# [Document extract]
DISCLAIMER

This code is experimental and work in progress. It is a great tool to learn and should be regarded as that. You will find bugs and things that don't work.

Most of the code was written by different versions of Claude (Sonnet 3.5, 3.7 and Opus 4), closely supervised by me. This was part of the learning journey too.

Funes: Enhanced LLM Memory System with RAG Pipeline

Overview

Funes is a system that enhances local Large Language Models with persistent memory capabilities and a Retrieval-Augmented Generation (RAG) pipeline, inspired by Jorge Luis Borges' short story "Funes the Memorious" (Funes el Memorioso). Just as the character Funes remembered everything he experienced, our system provides local LLMs with a persistent and contextually relevant memory system.

The system supports multiple LLM backends including Ollama, llama.cpp, and HuggingFace, while maintaining a persistent memory of previous interactions and knowledge in a PostgreSQL database with vector storage capabilities for semantic search.

# [Extracted entries]
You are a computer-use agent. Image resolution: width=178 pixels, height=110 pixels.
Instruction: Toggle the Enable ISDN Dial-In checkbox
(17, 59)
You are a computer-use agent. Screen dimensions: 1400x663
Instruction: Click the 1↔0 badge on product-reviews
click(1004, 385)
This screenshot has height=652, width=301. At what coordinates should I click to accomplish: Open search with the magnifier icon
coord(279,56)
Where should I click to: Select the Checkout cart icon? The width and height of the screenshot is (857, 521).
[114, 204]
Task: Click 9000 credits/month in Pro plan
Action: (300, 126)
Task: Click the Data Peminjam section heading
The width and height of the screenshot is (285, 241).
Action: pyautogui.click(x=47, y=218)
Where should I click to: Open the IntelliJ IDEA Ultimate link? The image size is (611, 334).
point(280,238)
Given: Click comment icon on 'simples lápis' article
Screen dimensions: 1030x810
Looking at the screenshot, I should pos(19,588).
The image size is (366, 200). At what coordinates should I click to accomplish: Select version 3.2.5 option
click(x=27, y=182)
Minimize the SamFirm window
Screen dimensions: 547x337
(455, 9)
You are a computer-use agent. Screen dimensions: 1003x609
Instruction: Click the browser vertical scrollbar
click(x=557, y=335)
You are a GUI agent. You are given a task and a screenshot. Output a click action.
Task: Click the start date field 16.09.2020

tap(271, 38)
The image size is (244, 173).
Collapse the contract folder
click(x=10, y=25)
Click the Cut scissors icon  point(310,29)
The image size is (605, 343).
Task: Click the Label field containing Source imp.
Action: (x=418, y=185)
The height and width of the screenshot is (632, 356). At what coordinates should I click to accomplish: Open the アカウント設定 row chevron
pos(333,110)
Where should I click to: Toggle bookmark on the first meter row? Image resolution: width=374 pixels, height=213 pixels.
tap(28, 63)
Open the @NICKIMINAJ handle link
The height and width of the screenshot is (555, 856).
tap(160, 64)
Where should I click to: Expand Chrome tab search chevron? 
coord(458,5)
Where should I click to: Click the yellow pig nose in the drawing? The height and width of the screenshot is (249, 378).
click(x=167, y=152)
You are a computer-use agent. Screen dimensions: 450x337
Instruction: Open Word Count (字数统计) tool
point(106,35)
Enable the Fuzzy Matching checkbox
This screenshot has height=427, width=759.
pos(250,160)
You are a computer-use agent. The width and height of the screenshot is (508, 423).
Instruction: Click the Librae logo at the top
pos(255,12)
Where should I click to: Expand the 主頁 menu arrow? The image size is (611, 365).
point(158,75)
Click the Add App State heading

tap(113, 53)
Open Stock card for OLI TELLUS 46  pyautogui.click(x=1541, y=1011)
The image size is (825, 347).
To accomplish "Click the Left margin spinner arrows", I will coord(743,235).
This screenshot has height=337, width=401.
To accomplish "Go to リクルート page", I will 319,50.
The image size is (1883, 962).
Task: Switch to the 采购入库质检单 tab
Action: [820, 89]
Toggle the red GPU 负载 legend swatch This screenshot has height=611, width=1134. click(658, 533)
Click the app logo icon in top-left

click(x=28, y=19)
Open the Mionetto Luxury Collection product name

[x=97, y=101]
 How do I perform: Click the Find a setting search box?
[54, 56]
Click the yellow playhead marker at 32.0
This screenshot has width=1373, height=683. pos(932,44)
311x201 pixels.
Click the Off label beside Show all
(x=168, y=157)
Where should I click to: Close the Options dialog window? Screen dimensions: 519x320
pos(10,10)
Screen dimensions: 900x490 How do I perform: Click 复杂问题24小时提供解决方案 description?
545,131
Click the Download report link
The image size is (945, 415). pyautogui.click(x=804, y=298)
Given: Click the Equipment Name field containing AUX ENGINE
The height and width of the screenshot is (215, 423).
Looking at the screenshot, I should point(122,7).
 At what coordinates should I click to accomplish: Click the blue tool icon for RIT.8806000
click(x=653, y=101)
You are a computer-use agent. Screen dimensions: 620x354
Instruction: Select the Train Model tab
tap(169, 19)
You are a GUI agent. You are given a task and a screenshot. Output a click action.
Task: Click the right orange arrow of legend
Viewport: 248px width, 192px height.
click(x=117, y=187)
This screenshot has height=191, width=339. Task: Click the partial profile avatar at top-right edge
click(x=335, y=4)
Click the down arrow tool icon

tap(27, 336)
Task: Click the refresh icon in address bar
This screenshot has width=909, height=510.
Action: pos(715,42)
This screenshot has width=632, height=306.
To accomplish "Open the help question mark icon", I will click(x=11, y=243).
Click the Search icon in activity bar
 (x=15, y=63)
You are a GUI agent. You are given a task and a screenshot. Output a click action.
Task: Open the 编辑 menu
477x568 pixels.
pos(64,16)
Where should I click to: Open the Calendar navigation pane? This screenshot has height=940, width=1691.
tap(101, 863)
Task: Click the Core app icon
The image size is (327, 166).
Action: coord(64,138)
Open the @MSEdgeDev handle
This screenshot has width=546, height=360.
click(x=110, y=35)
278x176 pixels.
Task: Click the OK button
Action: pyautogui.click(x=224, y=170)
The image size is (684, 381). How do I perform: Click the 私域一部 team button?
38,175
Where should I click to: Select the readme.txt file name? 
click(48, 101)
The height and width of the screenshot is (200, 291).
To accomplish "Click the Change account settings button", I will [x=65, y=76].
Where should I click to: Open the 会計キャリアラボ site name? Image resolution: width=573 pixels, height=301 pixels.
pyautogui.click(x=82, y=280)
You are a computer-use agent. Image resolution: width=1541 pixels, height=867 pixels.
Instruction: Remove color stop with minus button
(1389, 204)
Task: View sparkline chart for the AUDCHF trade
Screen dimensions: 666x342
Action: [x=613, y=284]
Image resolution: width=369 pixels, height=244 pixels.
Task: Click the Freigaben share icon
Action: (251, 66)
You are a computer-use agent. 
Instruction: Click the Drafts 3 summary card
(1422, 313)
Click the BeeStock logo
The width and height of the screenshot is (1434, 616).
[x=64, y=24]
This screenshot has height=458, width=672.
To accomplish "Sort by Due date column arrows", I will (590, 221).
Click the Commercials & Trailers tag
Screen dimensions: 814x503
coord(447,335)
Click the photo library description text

# [Work task]
Continue the description of Funes, the LLM memory system, from where it stops.

# [Answer area]
Prerequisites

Linux-based system (Ubuntu/Debian recommended)
Sudo privileges (non-root user)
Internet connection for downloading dependencies

Quick Installation

The entire installation process has been simplified with a bash script that handles all the necessary setup:

# Clone the repository
git clone https://github.com/Auto2ML/FunesServer.git
cd FunesServer

# Make the install script executable
chmod +x install.sh

# Run the installation script
./install.sh

The installation script automatically:

Installs system dependencies
Sets up LLM backends (Ollama, required libraries for llama.cpp and HuggingFace)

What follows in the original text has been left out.